Exercise brief -
Apart from the pictures, every entry should be reproduced exactly.
[Opening Excerpted records section]
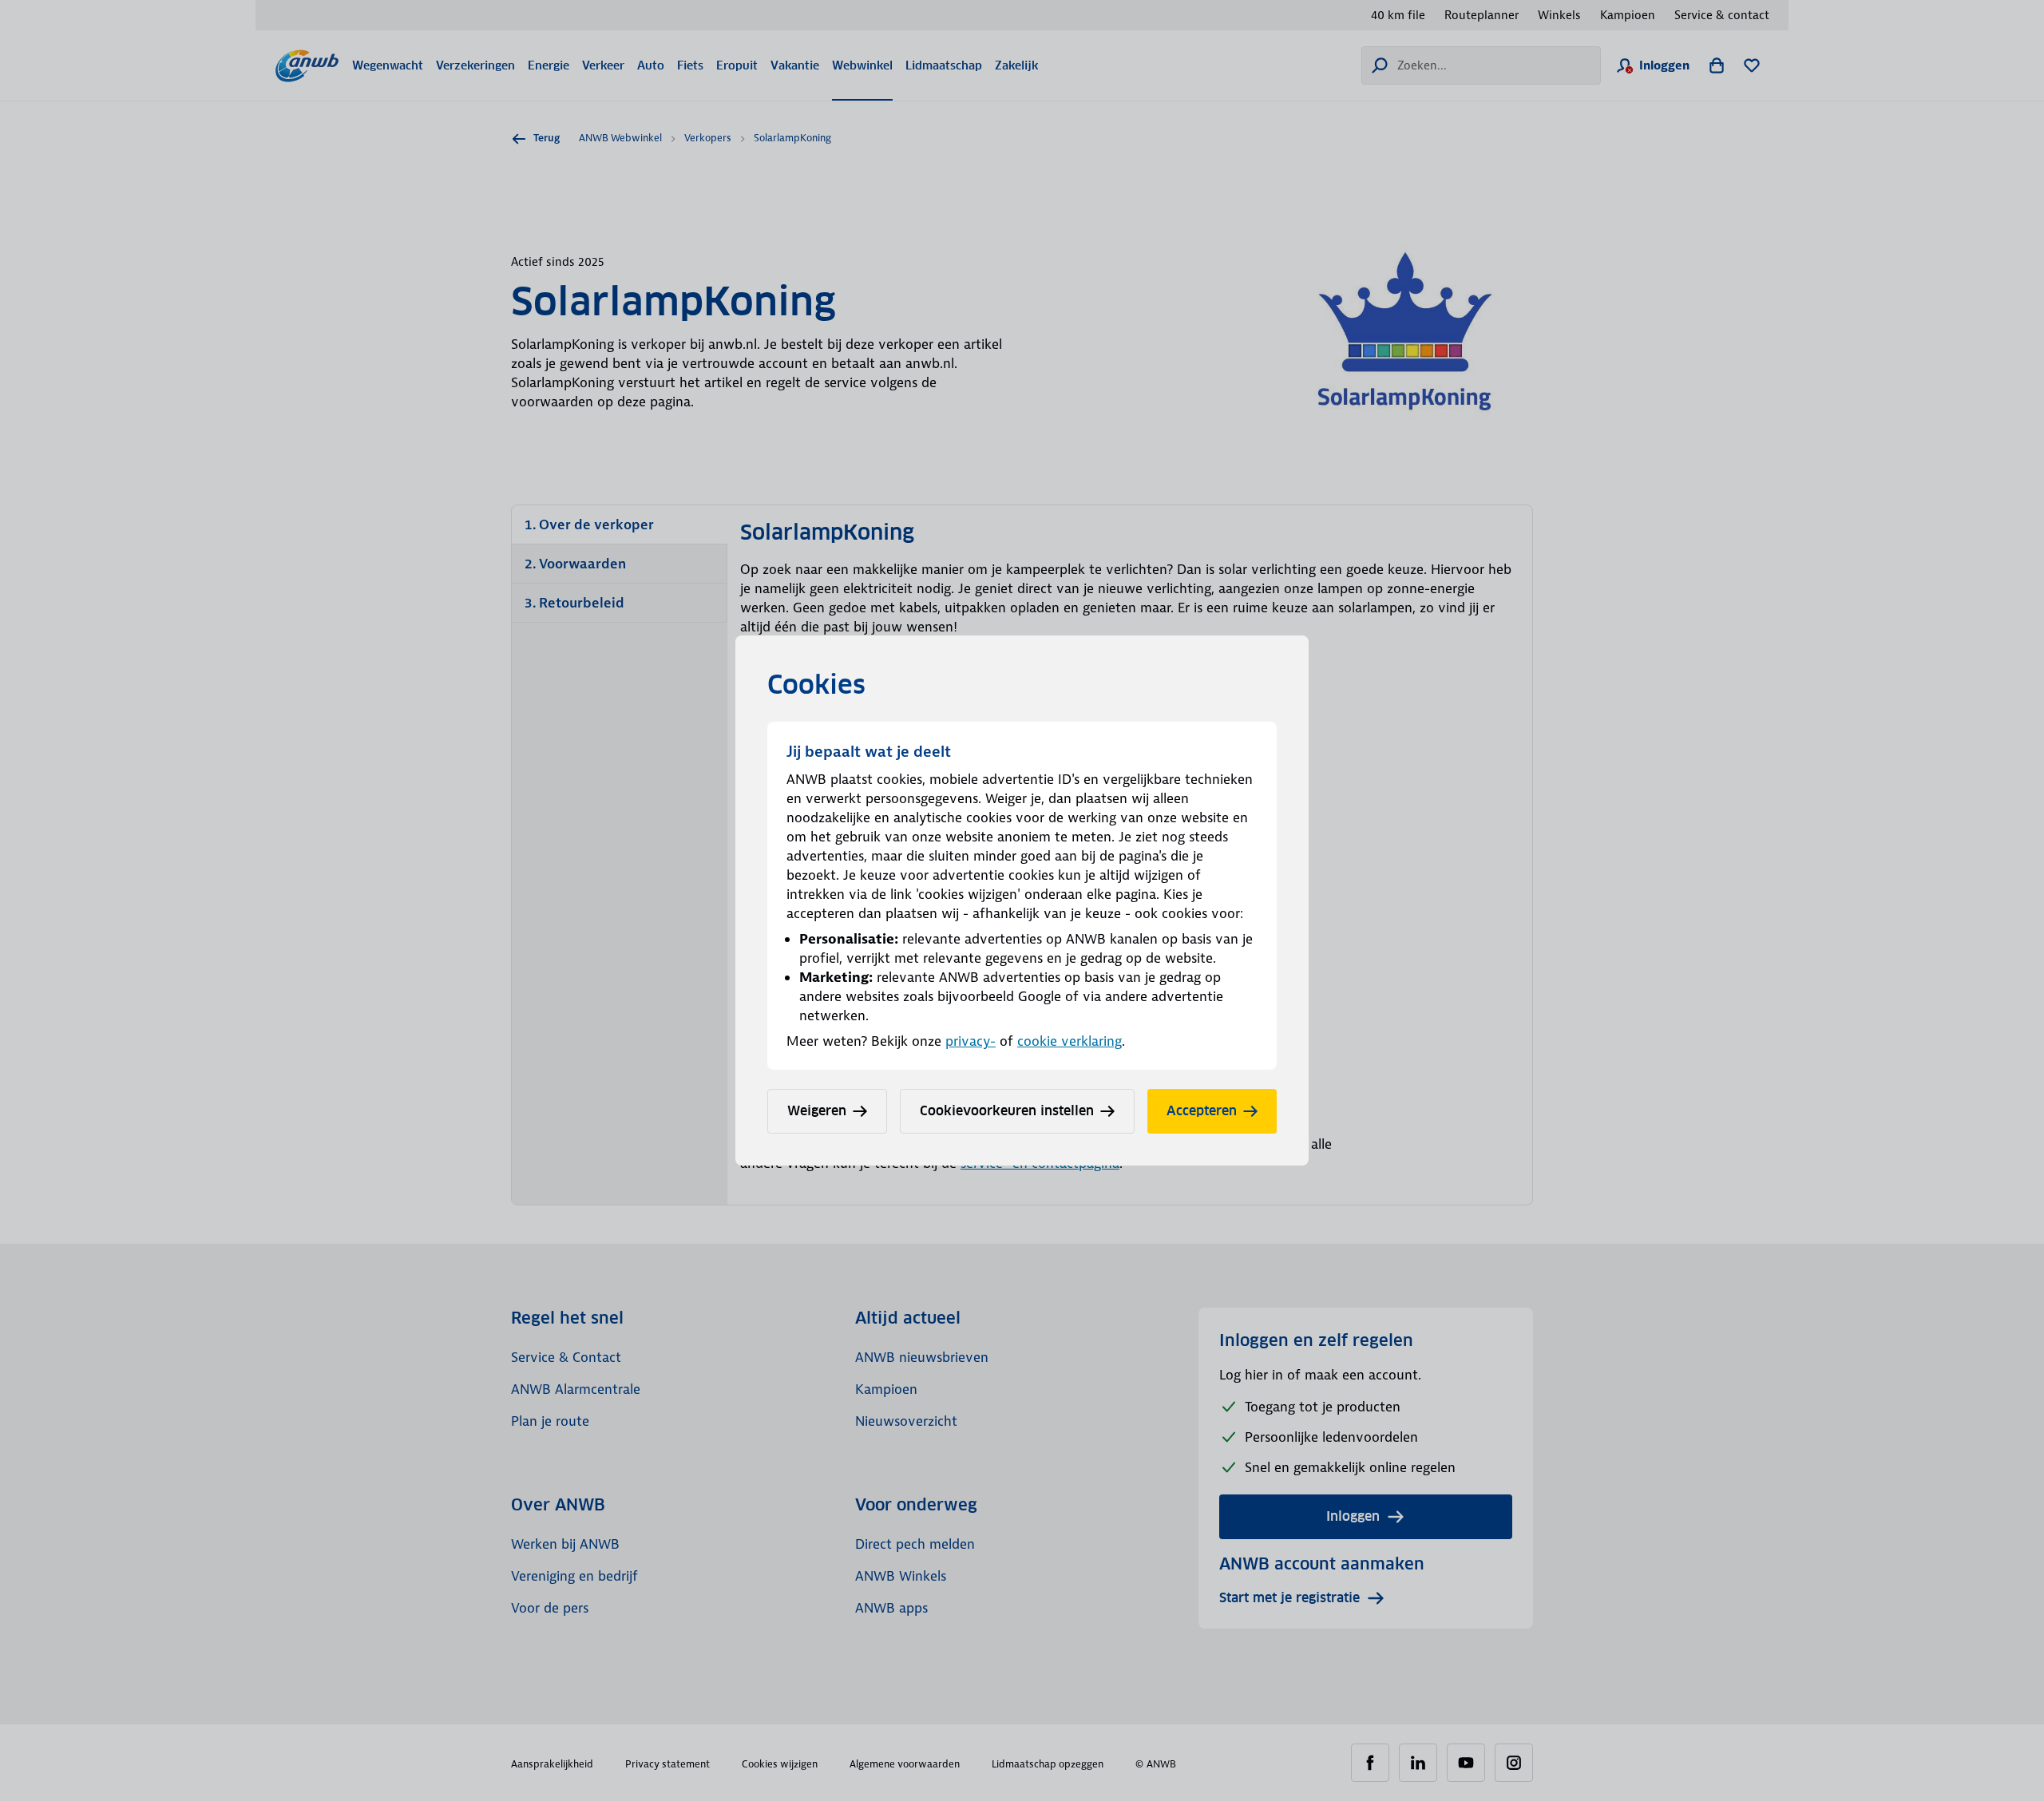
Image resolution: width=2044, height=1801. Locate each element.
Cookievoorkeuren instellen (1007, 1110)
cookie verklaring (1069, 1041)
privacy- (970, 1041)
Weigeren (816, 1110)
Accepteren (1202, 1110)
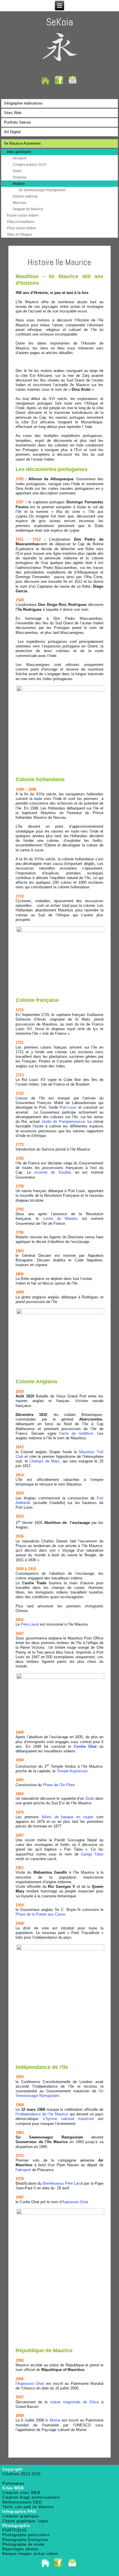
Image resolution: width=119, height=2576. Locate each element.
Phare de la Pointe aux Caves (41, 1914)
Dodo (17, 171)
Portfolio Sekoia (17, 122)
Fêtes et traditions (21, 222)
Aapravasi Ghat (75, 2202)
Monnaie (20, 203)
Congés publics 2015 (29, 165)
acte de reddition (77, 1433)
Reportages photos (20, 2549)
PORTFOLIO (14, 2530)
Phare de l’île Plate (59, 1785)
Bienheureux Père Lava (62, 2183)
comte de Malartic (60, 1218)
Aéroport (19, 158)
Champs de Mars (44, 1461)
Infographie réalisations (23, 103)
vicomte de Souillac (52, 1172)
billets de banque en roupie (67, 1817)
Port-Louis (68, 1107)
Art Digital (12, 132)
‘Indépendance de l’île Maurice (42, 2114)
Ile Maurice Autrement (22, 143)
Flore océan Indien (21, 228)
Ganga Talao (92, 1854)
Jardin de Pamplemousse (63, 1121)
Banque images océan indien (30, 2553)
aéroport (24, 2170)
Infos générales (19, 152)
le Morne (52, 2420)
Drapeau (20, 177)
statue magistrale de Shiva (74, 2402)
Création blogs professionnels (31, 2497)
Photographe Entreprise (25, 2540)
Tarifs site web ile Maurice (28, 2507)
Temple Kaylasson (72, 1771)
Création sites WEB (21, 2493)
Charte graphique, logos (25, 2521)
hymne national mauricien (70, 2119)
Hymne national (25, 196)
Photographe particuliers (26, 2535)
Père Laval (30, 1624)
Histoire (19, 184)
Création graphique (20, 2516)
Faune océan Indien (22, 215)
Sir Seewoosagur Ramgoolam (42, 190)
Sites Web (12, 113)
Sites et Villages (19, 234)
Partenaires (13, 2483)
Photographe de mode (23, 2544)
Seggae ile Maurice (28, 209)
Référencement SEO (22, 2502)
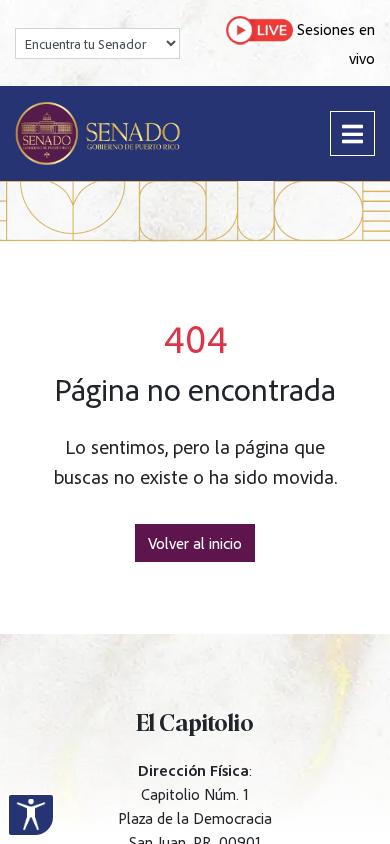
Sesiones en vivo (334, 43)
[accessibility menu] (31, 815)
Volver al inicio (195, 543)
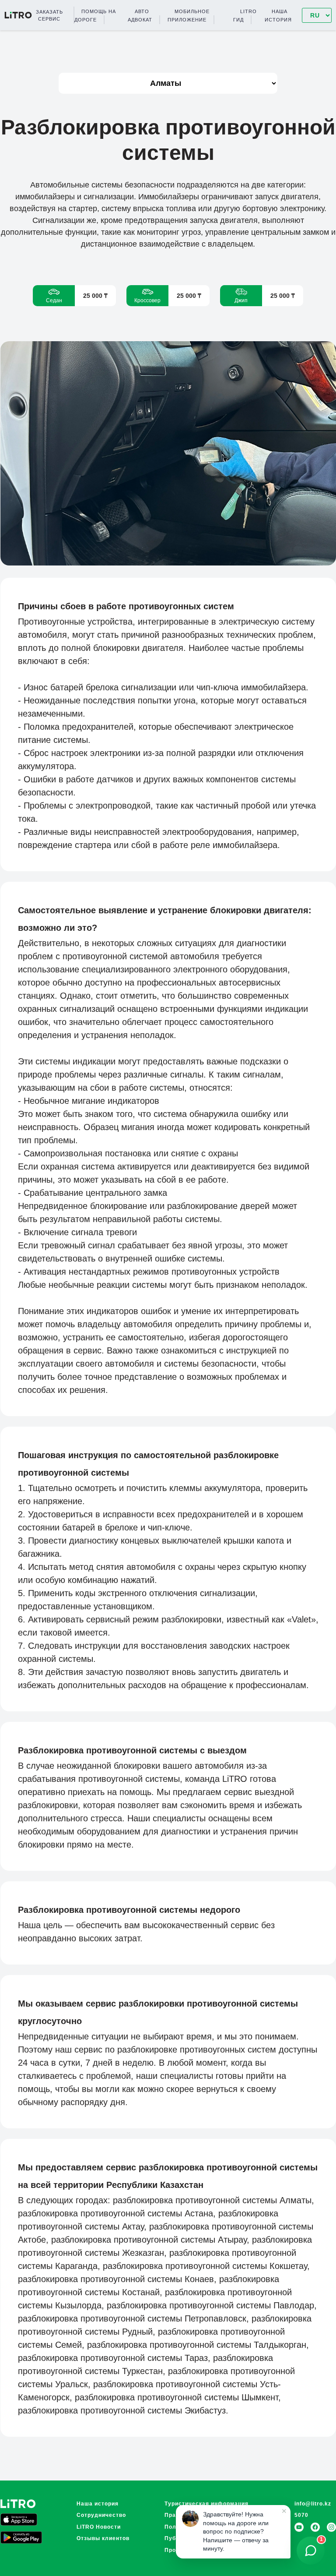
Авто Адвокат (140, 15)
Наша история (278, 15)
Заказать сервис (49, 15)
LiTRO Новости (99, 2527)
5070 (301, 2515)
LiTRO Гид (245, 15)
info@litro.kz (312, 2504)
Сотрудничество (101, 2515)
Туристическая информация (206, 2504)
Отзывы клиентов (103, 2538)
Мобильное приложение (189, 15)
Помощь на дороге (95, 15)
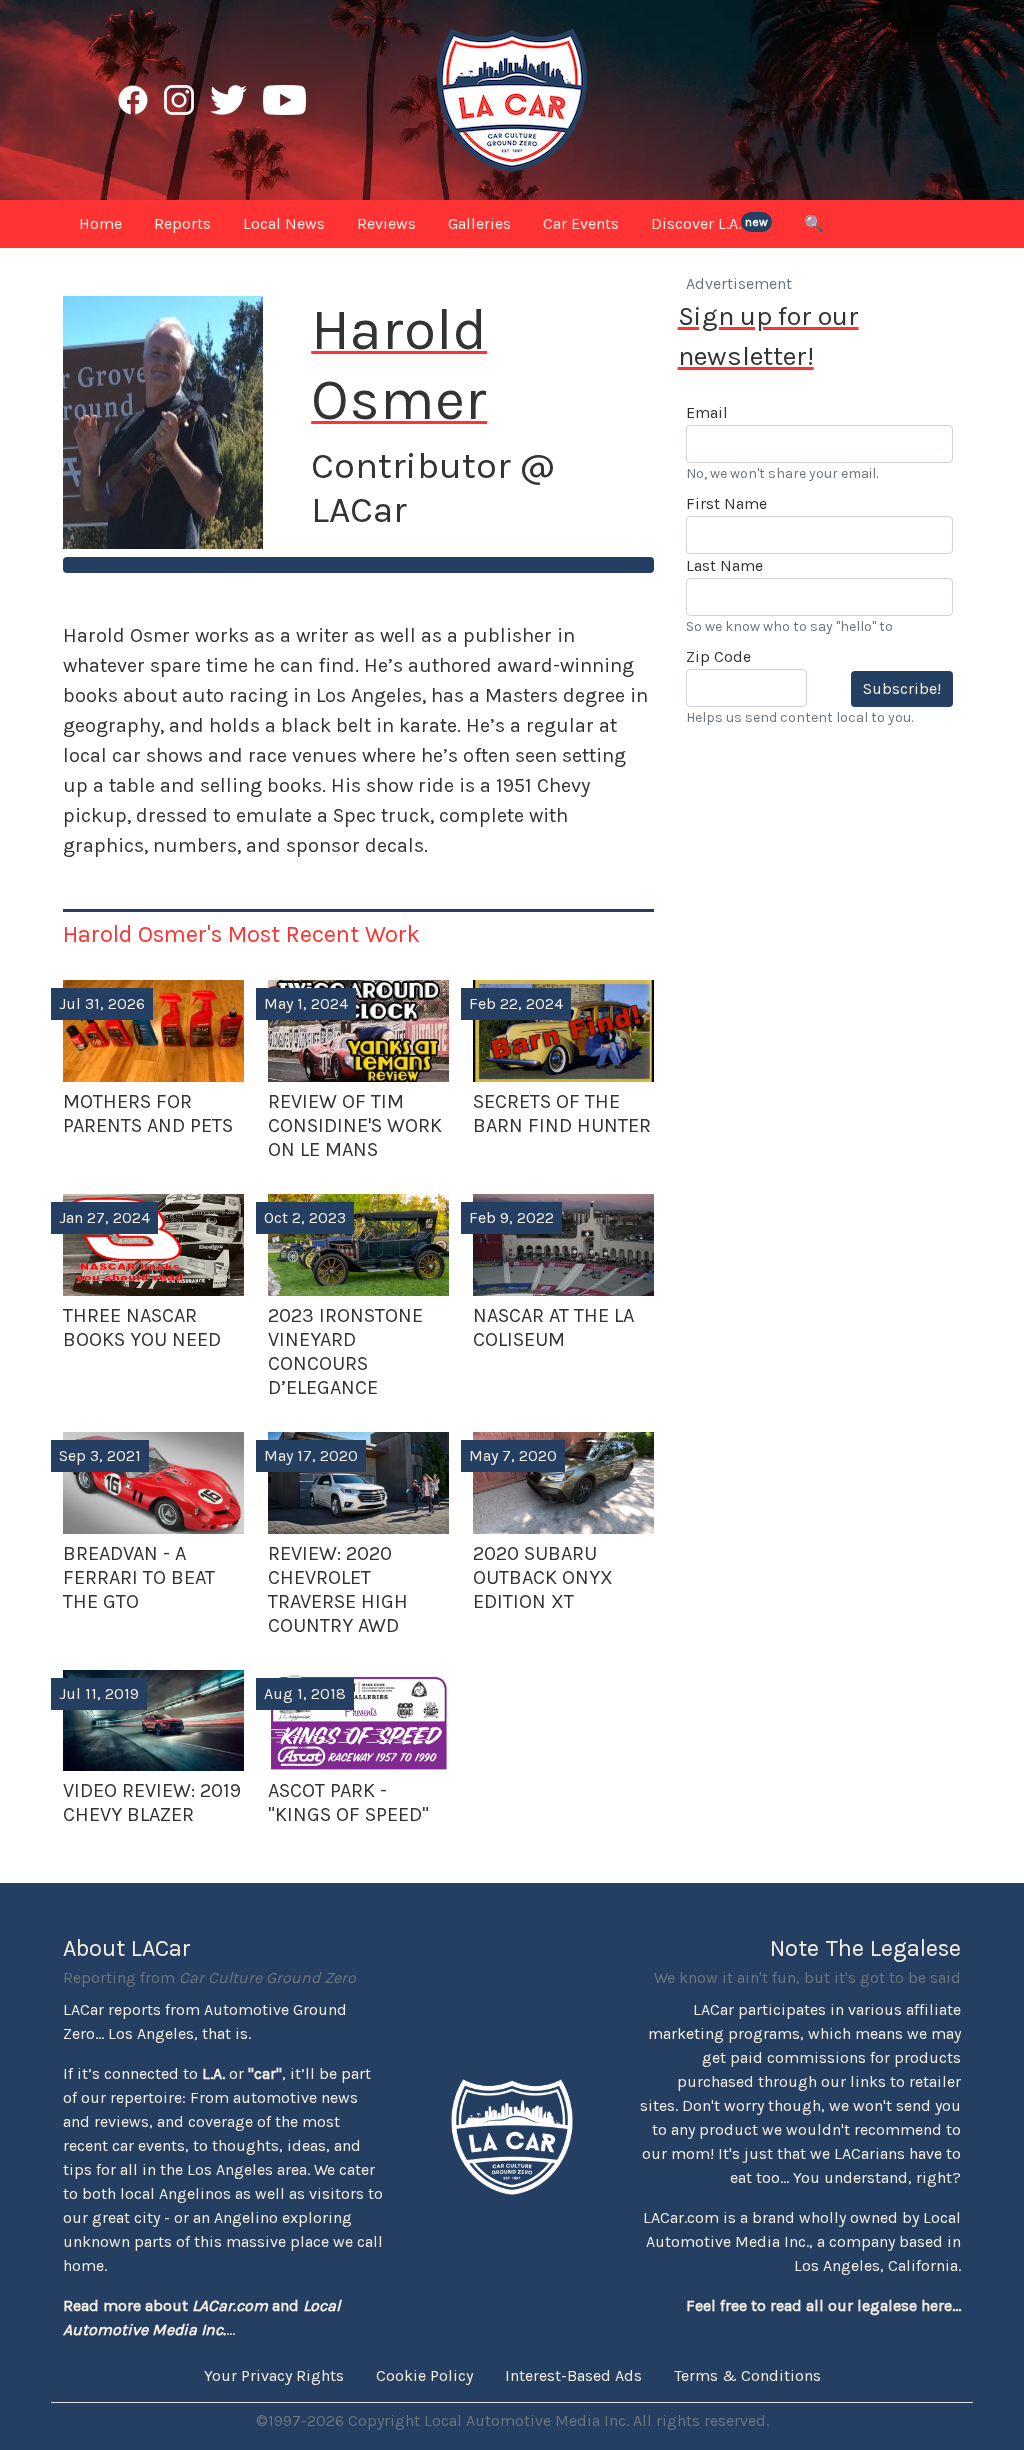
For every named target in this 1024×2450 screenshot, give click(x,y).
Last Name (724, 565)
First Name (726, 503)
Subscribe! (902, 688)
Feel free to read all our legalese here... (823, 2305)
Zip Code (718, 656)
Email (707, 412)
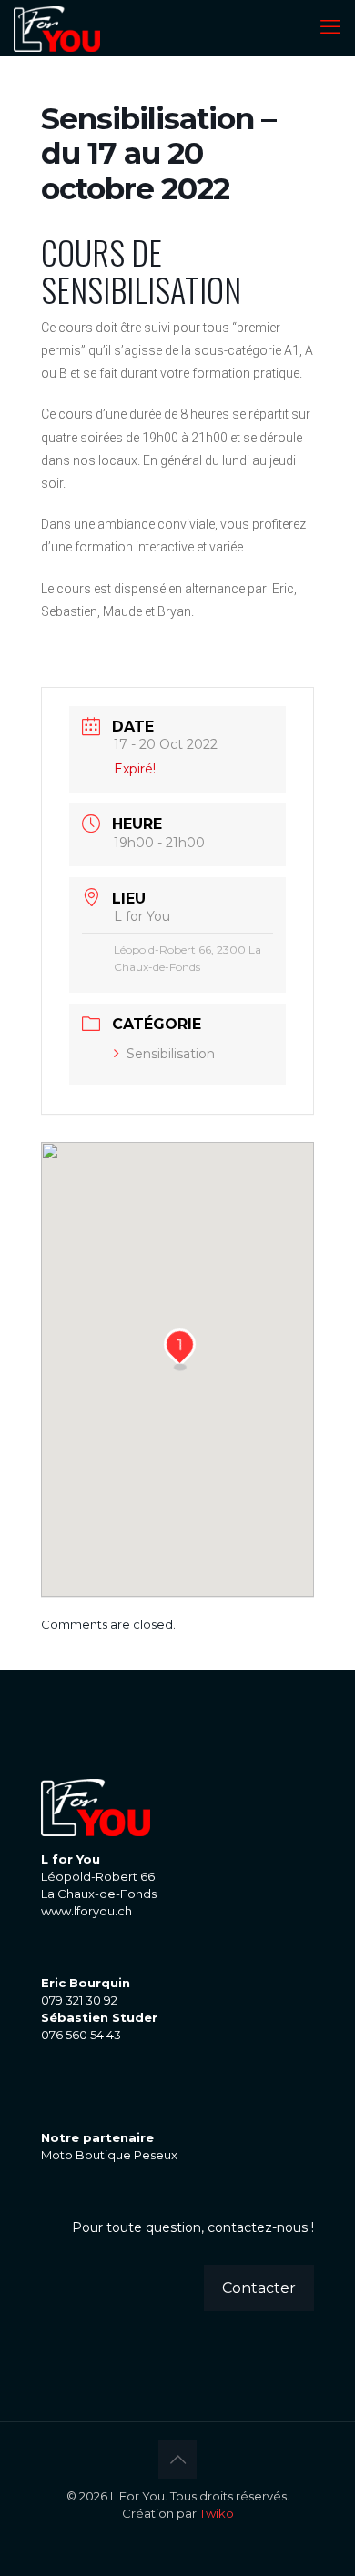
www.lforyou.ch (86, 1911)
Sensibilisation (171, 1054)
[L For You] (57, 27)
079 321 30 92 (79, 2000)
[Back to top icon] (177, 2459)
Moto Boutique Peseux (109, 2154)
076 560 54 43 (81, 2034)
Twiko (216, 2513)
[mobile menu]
[Closing Excerpted records section]
Output below -
Image resolution: width=2044, height=1801. Locate each element.
Cookievoorkeuren instellen (1007, 1110)
cookie verklaring (1069, 1041)
privacy- (970, 1041)
Weigeren (816, 1110)
Accepteren (1202, 1110)
Image resolution: width=119, height=2576. Locate each element.
Phare de la Pointe aux Caves (41, 1914)
Dodo (17, 171)
Portfolio Sekoia (17, 122)
Fêtes et traditions (21, 222)
Aapravasi Ghat (75, 2202)
Monnaie (20, 203)
Congés publics 2015 (29, 165)
acte de reddition (77, 1433)
Reportages photos (20, 2549)
PORTFOLIO (14, 2530)
Phare de l’île Plate (59, 1785)
Bienheureux Père Lava (62, 2183)
comte de Malartic (60, 1218)
Aéroport (19, 158)
Champs de Mars (44, 1461)
Infographie réalisations (23, 103)
vicomte de Souillac (52, 1172)
billets de banque en roupie (67, 1817)
Port-Louis (68, 1107)
Art Digital (12, 132)
‘Indépendance de l’île Maurice (42, 2114)
Ile Maurice Autrement (22, 143)
Flore océan Indien (21, 228)
Ganga Talao (92, 1854)
Jardin de Pamplemousse (63, 1121)
Banque images océan indien (30, 2553)
aéroport (24, 2170)
Infos générales (19, 152)
le Morne (52, 2420)
Drapeau (20, 177)
statue magistrale de Shiva (74, 2402)
Création blogs professionnels (31, 2497)
Photographe Entreprise (25, 2540)
Tarifs site web ile Maurice (28, 2507)
Temple Kaylasson (72, 1771)
Création sites WEB (21, 2493)
Charte graphique, logos (25, 2521)
hymne national mauricien (70, 2119)
Hymne national (25, 196)
Photographe particuliers (26, 2535)
Père Laval (30, 1624)
Histoire (19, 184)
Création graphique (20, 2516)
Faune océan Indien (22, 215)
Sir Seewoosagur Ramgoolam (42, 190)
Sites Web (12, 113)
Sites et Villages (19, 234)
Partenaires (13, 2483)
Photographe de mode (23, 2544)
Seggae ile Maurice (28, 209)
Référencement SEO (22, 2502)
Sesiones en vivo (334, 43)
[accessibility menu] (31, 815)
Volver al inicio (195, 543)
Авто Адвокат (140, 15)
Наша история (278, 15)
Заказать сервис (49, 15)
LiTRO Новости (99, 2527)
5070 (301, 2515)
LiTRO Гид (245, 15)
info@litro.kz (312, 2504)
Сотрудничество (101, 2515)
Туристическая информация (206, 2504)
Отзывы клиентов (103, 2538)
Мобильное приложение (189, 15)
Помощь на дороге (95, 15)
For every named target in this 1024×2450 screenshot, give click(x,y).
Last Name (724, 565)
First Name (726, 503)
Subscribe! (902, 688)
Feel free to read all our legalese here... (823, 2305)
Zip Code (718, 656)
Email (707, 412)
www.lforyou.ch (86, 1911)
Sensibilisation (171, 1054)
[L For You] (57, 27)
079 321 30 92 (79, 2000)
[Back to top icon] (177, 2459)
Moto Boutique Peseux (109, 2154)
076 560 54 43 (81, 2034)
Twiko (216, 2513)
[mobile menu]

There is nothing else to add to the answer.